Shooting for the WeMoon

As WeWork continues to aggressively expand, it’s clear that its founders have their sights set high. In addition to moving into co-living arrangements, WeWork has begun offering back-office services like payroll, shipping, and healthcare.

Originally, cofounder Adam Neumann wanted his business to expand to elements across customers’ lives. Now, he has the money to make that a reality. Someday, we might see WeWork brand ventures in every class of commercial real estate. (The company has already opened a gym in at least one location, though it missed the obvious opportunity to name it WeWorkOut.)
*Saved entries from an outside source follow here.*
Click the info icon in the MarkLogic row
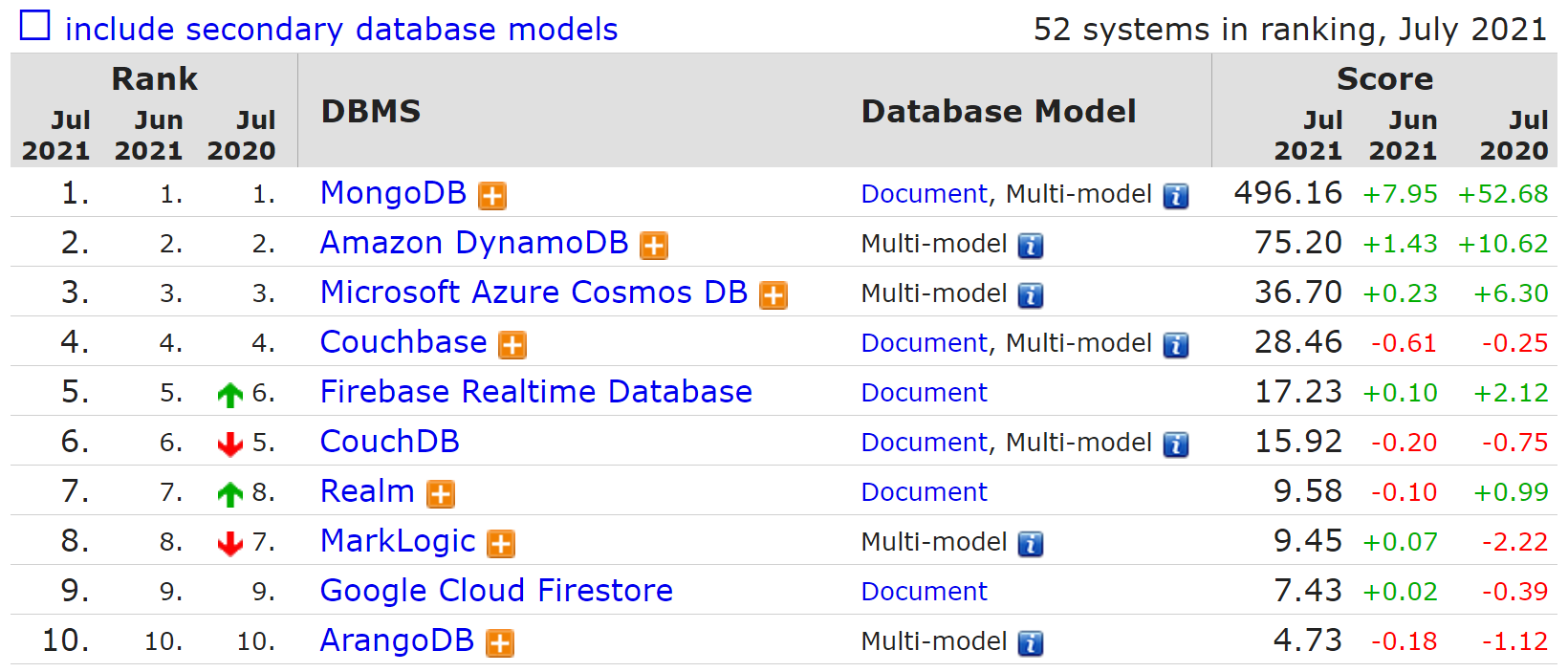Image resolution: width=1568 pixels, height=672 pixels. click(1030, 544)
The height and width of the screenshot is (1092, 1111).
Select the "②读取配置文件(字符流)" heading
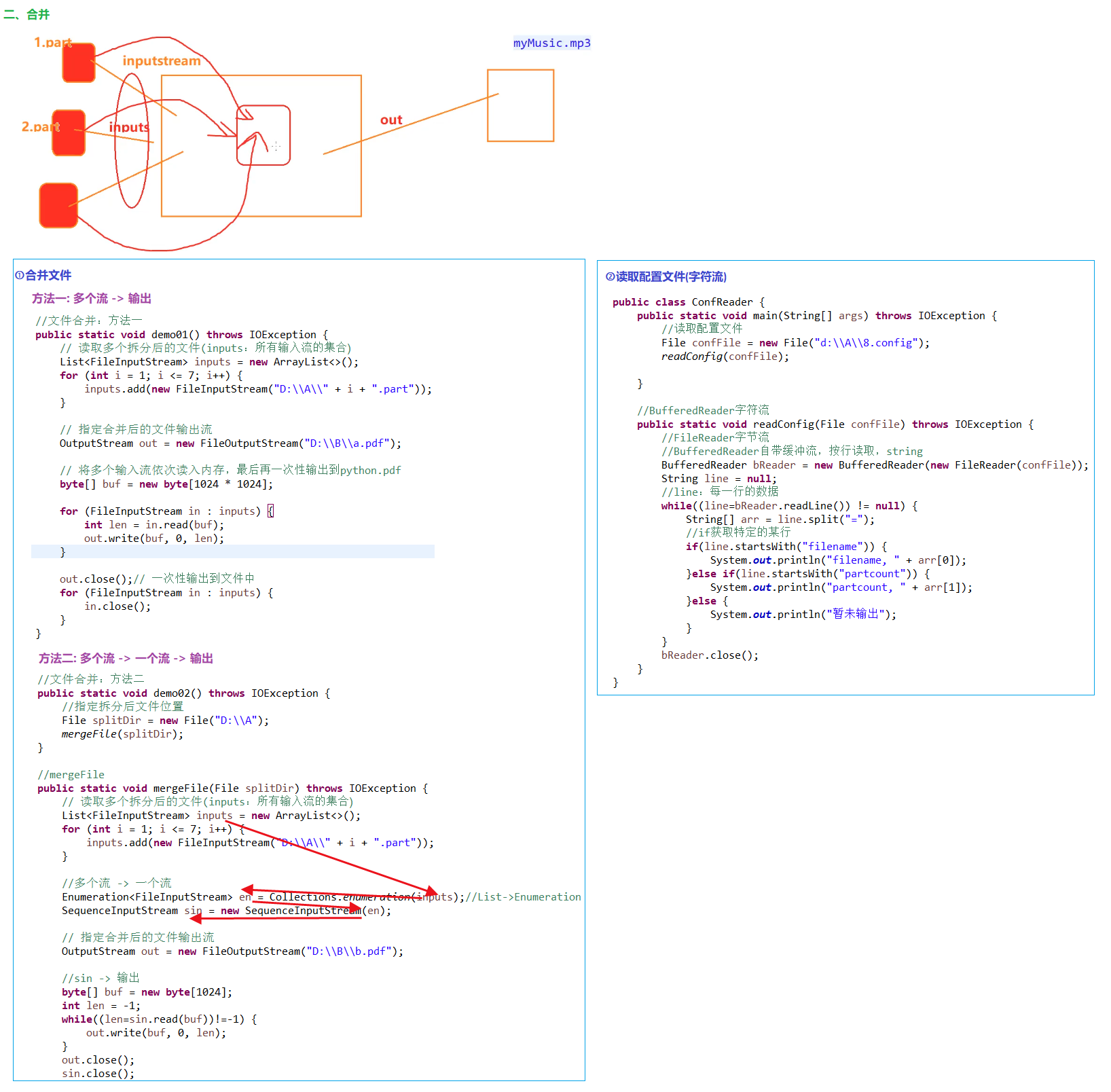click(666, 276)
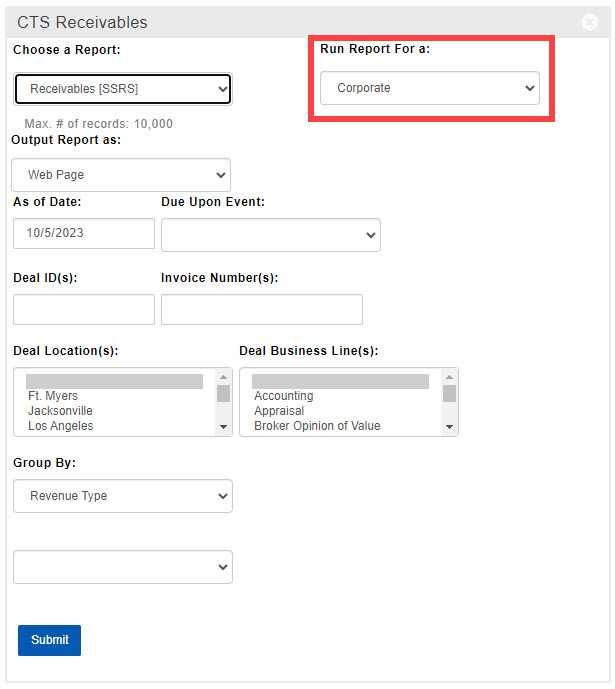Click the Submit button
This screenshot has height=689, width=615.
click(49, 640)
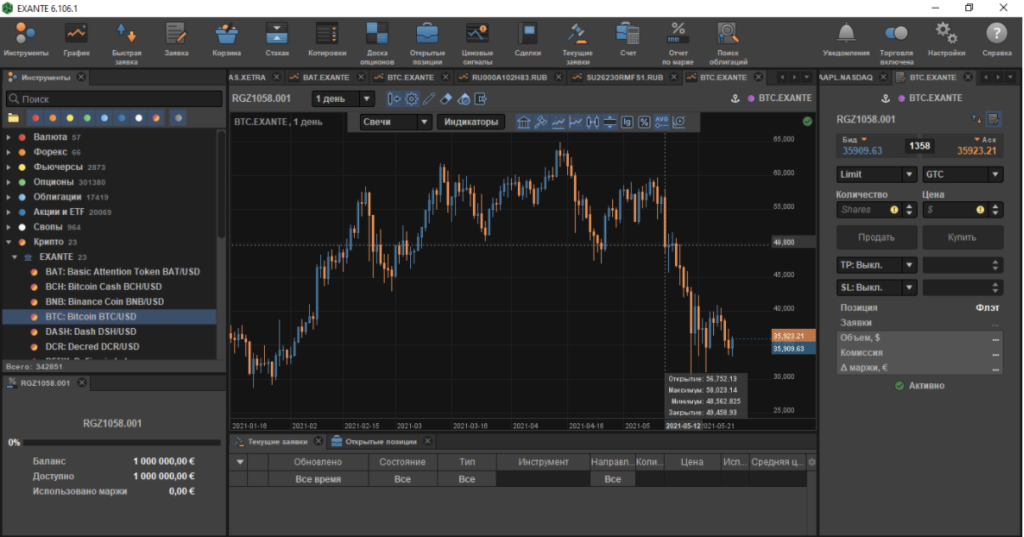Click the eraser tool above chart
This screenshot has width=1024, height=537.
click(447, 98)
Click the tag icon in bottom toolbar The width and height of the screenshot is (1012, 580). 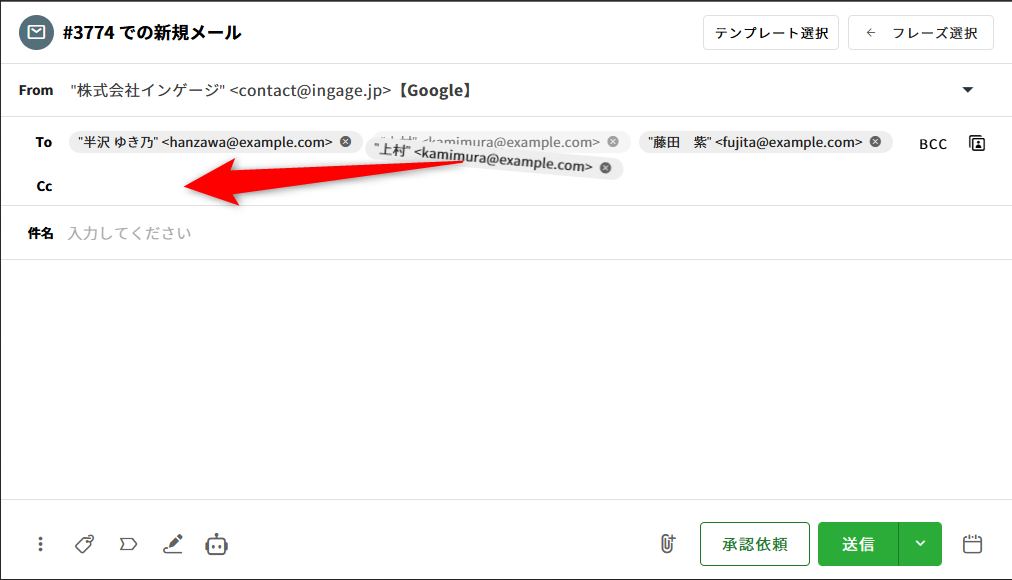click(85, 544)
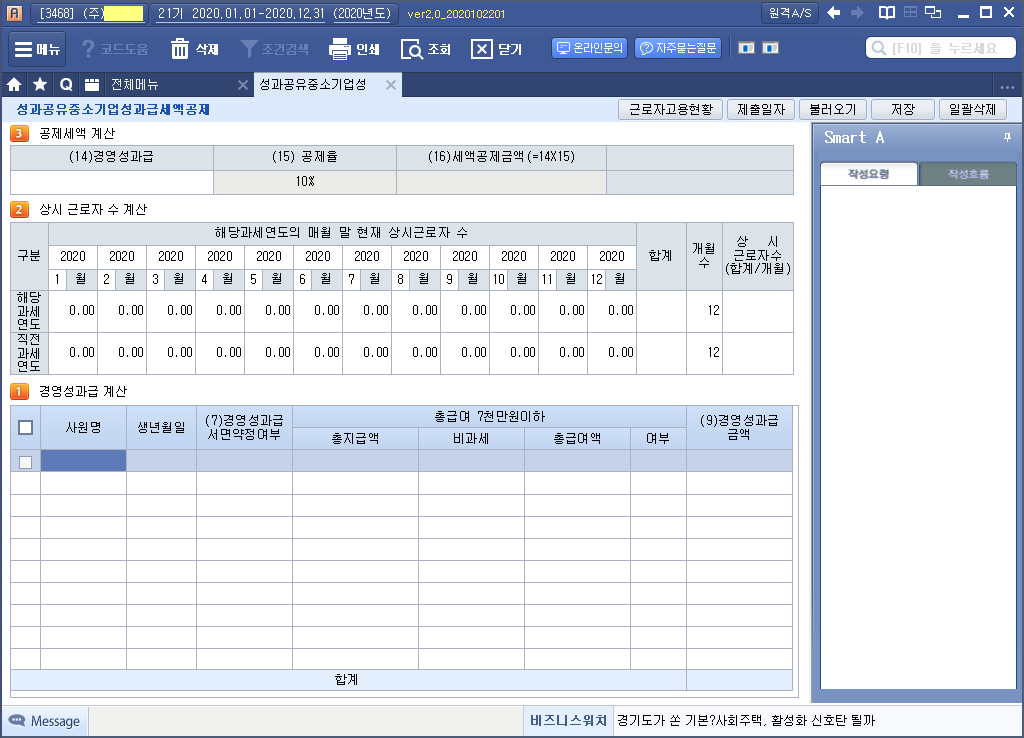1024x738 pixels.
Task: Tick the first employee row checkbox
Action: pyautogui.click(x=26, y=461)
By 2018, WeWork is projecting $941.6 million in profit on revenues of $2.86 billion. That would be quite a leap from its 2014 profit of $4.2 million on revenues of $74.6 million, but it could happen. And while some critics think that an impending recession in the commercial real estate market will scupper the company’s dreams, Neumann would point out that his first venture into coworking was actually bolstered by the 2008 crisis. (His theory is that people laid off in the recession took to working from home, but wanted the communal experience of an office.)

Predicting the future is hard, especially when there’s $20 billion on the line. The company might hit a wall and shrink down to size, and there would certainly be no shortage of competitors cheering if it did, or it might keep growing. Ten years from now, buildings and neighborhoods and cities could all end up a part of Neumann and McKelvey’s WeWorld. We’ll just be living in it.